Fabiola von Francis Alÿs


I love this-Fabiola von Francis Alÿs, die derzeit zu sehen in der National Portrait Gallery in London. Es besteht aus 300 Porträts von der gleichen Frau, hingen nebeneinander in zwei tiefen grünen Zimmer. Das Thema ist Saint Fabiola, im 4. Jahrhundert war die Frau, die ein Mensch so missbräuchliche bat sie um eine Scheidung heiratete. Danach widmete sie ihr Leben und ihren Reichtum zu den Kranken, Bau eines Krankenhauses in Rom und wartet auf den Patienten selber. Zudem gab sie große Mengen von Bargeld in die Kirche. Jean Jacques Henner malte ein idealisiertes Profil von ihr im Jahre 1885 (sie starb um 399). Das Gemälde wurde im Jahre 1912 verloren, und nun Alÿs hat rund gegangen Floh-Märkte, Trödelläden und privaten Sammlungen aufkaufen Kopien des Bildes. Überprüfung der Arbeit, wenn sie auf dem Display an LACMA, Christopher Knight von der LA Times schrieb;
Here's the weird part: "Francis Alÿs: Fabiola" ist ein analoges Erforschung der digitalen Erfahrung. Im analogen Kultur, die Daten von physikalischen Größen, die gemessen wird, was ein Betrachter Kataloge in Gegenwart aller dieser handgefertigten Fabiolas an den Wänden hängen. In der digitalen Kultur, hingegen werden die Daten elektronisch, vertreten durch Notationen der Ziffern; jedes digitale Bild ist eine veränderbare Kopie ohne feste Original. Das ist auch das, was ein Betrachter sieht hier. Diese beiden Kulturen koexistieren in überraschend Arbeit Alÿs ', und der Low-Key-Kollision ist wunderbar zu destabilisieren.
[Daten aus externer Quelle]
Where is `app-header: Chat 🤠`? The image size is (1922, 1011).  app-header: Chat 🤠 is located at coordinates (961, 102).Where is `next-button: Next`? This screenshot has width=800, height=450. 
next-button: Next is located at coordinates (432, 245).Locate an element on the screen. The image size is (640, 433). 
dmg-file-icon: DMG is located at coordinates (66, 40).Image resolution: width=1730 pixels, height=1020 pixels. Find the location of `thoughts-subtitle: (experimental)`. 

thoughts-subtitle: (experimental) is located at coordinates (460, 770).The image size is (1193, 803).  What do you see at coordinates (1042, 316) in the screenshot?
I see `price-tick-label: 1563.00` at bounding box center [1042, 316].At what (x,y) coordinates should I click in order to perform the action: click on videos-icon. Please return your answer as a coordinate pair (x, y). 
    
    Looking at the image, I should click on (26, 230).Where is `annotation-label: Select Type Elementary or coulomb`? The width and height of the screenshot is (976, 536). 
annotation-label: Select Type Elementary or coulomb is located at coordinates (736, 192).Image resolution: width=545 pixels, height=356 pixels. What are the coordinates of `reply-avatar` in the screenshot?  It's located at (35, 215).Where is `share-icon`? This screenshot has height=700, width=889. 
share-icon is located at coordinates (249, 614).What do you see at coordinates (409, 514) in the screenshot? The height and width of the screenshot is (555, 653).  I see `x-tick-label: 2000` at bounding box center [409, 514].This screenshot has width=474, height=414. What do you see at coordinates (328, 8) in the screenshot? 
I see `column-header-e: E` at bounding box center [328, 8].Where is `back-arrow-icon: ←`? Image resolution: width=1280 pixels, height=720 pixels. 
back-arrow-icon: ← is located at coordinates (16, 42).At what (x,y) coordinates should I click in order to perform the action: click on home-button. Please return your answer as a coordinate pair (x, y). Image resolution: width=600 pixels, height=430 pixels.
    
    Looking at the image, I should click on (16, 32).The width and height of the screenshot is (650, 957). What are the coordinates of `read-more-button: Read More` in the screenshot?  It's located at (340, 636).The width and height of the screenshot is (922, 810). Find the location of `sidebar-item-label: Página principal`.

Technology schwebt in Ether der Show ist wie der Geist in der Maschine. Nach der Ära der europäischen kolonialen Expansion, dem 19. Jahrhundert stammende katholische Kirche auf einer neuen Technologie zu erweitern und ergriff seine Botschaft weltweit zu konsolidieren. Chromolithographie, einen chemischen Prozess in Deutschland entwickelt und Frankreich für die Replikation von Bildern in eine große Anzahl von bunten Drucke, multipliziert mit der Kraft der Malerei, dass die Kirche von Rom schon lange beschäftigt.










































12. Juli 2009 at 6:54 pm
Ist "Verschönerung" eine vorsätzliche, scherzhaft, typo?
13. Juli 2009 um 1.04 Uhr
Ja, aber es ist auch ein bisschen Mist, ich nahm es hin, dass Satz. Dank Gary
13. Juli 2009 um 2.34 Uhr
Wann ist Kunst aufhören, darum, Dinge zu beginnen und zu beschreiben Zero Effort Arbeit als anspruchsvoll wie möglich? "Eine analoge Untersuchung der digitalen Erfahrung" ist das ein Satz, den Sie garantiert in jedem ersten Jahr Time-Based Media Papier jederzeit ausreichend crap Kunstschule zu lesen.
13. Juli 2009 um 2.48 Uhr
Nun, das ist nicht der Künstler, der die Arbeit, es ist die Kunst Kritiker der LA Times. Wenn der Künstler alle Kopien selbst gemacht hatte, würde das Endprodukt keinen Sinn.
13. Juli 2009 um 6.35 Uhr
[...] 01:30:59 μμ auf Ιουλίου 13, 2009 | # | 0 Tags: Kunst Fabiola von Francis Alÿs [...]
13. Juli 2009 um 11:27
.. Hass in Form von Anti Katholizismus ist hier zu sehen. Es gibt keine Verbindung zwischen Seligsprechung und Geld. Wenn Mr. Cooper Dokument kann nicht anders, er sollte. Dies ist ein Beispiel der elitären Medien mit zweierlei Maß gemessen. Mr. Cooper hätte nicht die Cajones darauf hin, dass der Holocaust ein finanziellen Gesichtspunkten hat zwar unzählige Klagen argumentieren anders. Da es Saint Fabiola Jahr 1329 als Heiliger anerkannt hat, scheint ein Kauf ein wenig strecken. Mr. Cooper sollte die Anzeige ohne Bosheit markiert.
14. Juli 2009 um 2.42 Uhr
Es war pun felipe, nicht eine sehr gute muss gesagt werden infact hatte ich bereits entfernt es von der Zeit, die Sie gebucht Ihre Antwort.